The talk lasted, according to Colonel Woolrych, “a couple of hours,” after which batmen served drinks. George recalled that “the atmosphere was informal and friendly. . . . I was bombarded with questions right and left.” He did not notice that one officer, Captain F. Lofts, left early. Lofts explained, “After the talk, I was disgusted by the incident with regard to the woman. This was what made me leave the mess. I felt I wanted to hear no more.” When the evening drew to a close at eleven o’clock, Major Follis showed George to his room.
In the morning, George met Colonel Woolrych and some of the staff for breakfast in the officers’ mess. Woolrych was “very cordial” and asked George’s opinion of the training at Beaulieu, especially which courses had helped him most in the field. Although Normandy, Paris, and the south of Fra
nce had been liberated, SOE was still sending agents to unliberated areas of the Continent. Feedback from an experienced operative like George was invaluable. After breakfast, they went to Major Follis’s office, where Woolrych, Follis, and Major H. S. Hunt “were very friendly and said they would be very pleased to see me any time I liked to go down.” At nine thirty, a car took George to London.

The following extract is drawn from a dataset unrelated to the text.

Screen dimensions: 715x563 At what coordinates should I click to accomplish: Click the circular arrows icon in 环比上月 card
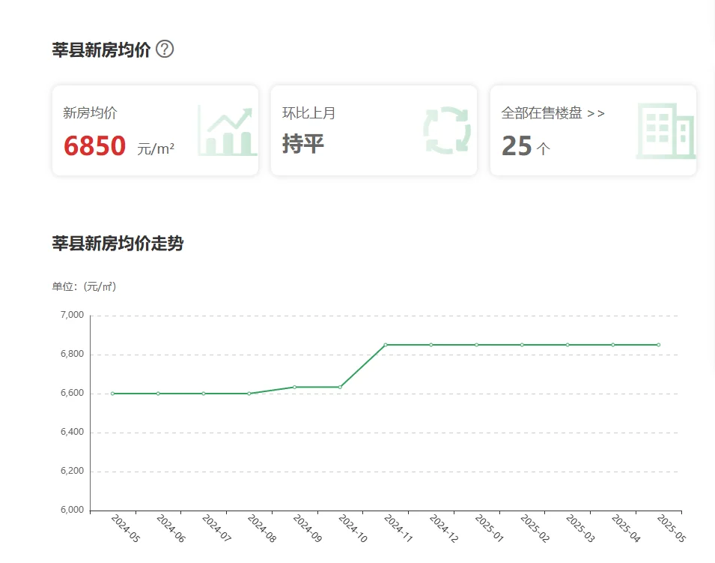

After George’s departure, Beaulieu was anything but friendly to him. “As a consequence of this talk,” Captain F. W. Rhodes said, “I went to see Major Hunt, then assistant chief instructor, and told him I felt Colonel Starr’s actions were despicable in so far as the torturing was concerned.” Rhodes was not alone. Captain Lofts said, “On the following afternoon at 1830 hours, I saw Colonel Woolrych and Major Hunt in the lounge. I expressed the opinion I held—this was one of disgust at the story of the woman in particular. . . . I think I said to Colonel Woolrych that I thought it was a horrible story and such a story would never bear exposure.” Lofts said that he and other officers discussed the tale for days. But, he said, “a few days after the talk Maj. Hunt . . . instructed us that the Commanding Officer Colonel Woolrych did not want the matter to be the subject of further discussion.”
Colonel Woolrych, urged by his staff, referred George’s speech to higher authority. “Two days later I wrote a report, dated 1 November,” Woolrych stated, “addressed to Air Commodore [Archibald “Archie” Robert] Boyle [head of SOE Intelligence and Security Directorate], with reference to what Colonel Starr had said.” Woolrych continued:
In it I said we were all impressed by the fact that Colonel Starr had done a magnificent job in the field for which he deserved every possible credit, but that his mission did appear to have been tainted by a streak of sadism in view of what he had told us. I narrated the incident about the Gestapo man and woman and said that it had caused a certain consternation among some of my officers, two of whom had approached me in the matter.